■ Work item ■
Report each line of the records where "badge" occurs.

── Records to process ──

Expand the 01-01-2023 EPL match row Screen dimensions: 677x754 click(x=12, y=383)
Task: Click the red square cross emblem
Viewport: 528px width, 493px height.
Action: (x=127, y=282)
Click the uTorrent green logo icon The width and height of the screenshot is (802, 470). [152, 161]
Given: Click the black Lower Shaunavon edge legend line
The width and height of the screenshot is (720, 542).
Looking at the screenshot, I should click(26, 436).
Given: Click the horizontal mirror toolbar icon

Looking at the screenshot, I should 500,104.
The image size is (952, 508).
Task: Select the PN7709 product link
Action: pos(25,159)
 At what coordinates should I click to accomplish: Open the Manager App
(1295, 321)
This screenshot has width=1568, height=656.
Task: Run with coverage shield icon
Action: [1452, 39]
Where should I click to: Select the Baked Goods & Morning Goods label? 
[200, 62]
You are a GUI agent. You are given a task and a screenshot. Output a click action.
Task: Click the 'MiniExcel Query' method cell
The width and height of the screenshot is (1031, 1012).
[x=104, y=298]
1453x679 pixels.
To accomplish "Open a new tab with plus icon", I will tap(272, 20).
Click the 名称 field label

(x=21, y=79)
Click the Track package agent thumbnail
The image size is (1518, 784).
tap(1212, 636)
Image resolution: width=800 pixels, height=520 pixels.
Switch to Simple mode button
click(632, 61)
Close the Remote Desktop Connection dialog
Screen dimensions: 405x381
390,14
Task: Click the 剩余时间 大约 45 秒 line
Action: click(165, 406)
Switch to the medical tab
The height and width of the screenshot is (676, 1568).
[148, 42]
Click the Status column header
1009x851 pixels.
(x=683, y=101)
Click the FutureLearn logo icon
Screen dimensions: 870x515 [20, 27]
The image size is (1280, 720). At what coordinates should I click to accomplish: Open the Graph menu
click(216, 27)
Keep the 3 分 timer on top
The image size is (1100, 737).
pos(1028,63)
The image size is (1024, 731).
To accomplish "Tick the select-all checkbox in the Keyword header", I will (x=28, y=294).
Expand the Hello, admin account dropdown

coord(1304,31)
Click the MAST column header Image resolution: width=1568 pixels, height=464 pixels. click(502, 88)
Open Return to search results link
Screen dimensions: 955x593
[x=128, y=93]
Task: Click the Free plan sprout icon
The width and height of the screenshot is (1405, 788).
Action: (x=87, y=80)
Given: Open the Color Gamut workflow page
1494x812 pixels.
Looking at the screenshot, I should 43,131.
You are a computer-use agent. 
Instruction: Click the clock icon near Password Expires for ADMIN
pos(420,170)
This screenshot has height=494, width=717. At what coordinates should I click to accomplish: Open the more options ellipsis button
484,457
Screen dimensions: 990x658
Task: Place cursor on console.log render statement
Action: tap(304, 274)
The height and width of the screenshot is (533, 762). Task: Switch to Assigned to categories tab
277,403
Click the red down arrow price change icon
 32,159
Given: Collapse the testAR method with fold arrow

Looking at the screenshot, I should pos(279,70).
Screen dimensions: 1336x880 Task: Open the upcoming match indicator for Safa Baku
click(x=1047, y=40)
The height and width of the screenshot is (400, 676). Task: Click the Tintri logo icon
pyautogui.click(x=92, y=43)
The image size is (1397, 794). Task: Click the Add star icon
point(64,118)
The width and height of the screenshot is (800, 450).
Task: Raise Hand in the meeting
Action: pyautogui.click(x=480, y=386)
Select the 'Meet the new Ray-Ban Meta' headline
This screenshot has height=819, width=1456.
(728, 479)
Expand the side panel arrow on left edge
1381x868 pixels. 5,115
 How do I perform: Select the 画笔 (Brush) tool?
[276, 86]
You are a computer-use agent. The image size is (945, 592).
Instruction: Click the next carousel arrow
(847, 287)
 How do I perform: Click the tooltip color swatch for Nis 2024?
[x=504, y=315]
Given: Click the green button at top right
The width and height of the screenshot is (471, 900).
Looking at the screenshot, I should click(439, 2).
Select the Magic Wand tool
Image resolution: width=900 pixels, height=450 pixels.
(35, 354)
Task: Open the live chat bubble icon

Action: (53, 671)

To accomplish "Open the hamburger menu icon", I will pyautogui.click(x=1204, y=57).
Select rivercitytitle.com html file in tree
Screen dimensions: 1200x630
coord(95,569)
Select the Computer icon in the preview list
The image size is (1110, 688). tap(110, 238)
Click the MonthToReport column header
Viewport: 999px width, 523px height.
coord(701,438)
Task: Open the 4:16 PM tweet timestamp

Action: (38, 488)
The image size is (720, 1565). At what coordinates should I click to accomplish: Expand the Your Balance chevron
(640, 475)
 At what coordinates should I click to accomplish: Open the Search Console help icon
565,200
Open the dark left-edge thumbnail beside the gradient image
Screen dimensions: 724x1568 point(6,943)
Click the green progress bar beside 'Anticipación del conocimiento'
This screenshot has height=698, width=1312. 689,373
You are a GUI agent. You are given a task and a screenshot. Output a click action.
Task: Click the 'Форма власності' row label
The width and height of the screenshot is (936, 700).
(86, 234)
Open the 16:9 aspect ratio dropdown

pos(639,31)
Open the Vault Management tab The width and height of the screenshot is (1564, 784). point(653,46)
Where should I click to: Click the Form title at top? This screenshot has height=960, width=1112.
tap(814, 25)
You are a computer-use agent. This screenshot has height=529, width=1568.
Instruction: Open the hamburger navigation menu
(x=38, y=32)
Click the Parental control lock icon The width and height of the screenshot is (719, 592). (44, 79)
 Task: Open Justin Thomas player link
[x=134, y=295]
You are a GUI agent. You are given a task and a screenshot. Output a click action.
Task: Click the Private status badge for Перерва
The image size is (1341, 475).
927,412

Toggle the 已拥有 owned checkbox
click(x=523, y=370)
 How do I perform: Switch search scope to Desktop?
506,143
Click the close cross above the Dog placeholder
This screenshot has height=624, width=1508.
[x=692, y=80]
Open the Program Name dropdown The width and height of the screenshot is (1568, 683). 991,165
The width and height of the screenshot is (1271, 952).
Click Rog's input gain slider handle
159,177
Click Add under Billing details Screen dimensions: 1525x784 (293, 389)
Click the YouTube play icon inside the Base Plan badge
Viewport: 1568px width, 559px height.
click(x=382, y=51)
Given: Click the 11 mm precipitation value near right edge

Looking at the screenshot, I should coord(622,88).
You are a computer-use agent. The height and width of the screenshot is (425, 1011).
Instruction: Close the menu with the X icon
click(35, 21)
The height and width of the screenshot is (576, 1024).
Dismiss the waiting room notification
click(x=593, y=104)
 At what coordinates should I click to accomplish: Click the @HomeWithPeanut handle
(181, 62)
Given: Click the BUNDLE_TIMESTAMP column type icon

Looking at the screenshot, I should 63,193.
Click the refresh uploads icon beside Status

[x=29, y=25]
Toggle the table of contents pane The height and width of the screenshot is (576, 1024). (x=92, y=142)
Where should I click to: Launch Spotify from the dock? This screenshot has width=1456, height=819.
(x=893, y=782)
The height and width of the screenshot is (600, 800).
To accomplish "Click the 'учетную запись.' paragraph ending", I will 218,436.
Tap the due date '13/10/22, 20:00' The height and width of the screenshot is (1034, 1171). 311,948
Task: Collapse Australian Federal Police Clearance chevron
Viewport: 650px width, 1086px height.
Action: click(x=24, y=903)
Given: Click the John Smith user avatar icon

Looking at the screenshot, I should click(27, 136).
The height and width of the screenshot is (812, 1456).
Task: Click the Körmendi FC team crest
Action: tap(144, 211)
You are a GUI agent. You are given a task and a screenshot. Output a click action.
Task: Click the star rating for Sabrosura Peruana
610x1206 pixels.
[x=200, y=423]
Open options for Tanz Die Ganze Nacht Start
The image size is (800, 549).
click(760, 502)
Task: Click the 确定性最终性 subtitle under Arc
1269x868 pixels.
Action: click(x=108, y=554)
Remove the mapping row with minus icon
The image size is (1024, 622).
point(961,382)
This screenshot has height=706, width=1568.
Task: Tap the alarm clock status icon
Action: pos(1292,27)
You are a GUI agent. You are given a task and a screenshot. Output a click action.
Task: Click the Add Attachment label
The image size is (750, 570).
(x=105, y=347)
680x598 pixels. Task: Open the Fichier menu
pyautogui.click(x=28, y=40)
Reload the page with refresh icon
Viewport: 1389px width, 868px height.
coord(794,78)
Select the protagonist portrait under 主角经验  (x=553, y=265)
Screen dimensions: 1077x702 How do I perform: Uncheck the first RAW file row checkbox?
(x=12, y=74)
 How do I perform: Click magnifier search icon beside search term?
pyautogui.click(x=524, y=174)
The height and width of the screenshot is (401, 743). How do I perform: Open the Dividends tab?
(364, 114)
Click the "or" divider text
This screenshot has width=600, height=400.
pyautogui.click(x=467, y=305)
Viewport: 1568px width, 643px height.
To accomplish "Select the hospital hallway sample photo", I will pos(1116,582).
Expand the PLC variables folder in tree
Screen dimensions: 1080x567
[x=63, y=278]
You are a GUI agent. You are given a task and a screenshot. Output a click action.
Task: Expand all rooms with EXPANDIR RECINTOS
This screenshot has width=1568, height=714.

───

■ Solution to this problem ■
Task: Click the Private status badge for Перерва
Click the YouTube play icon inside the Base Plan badge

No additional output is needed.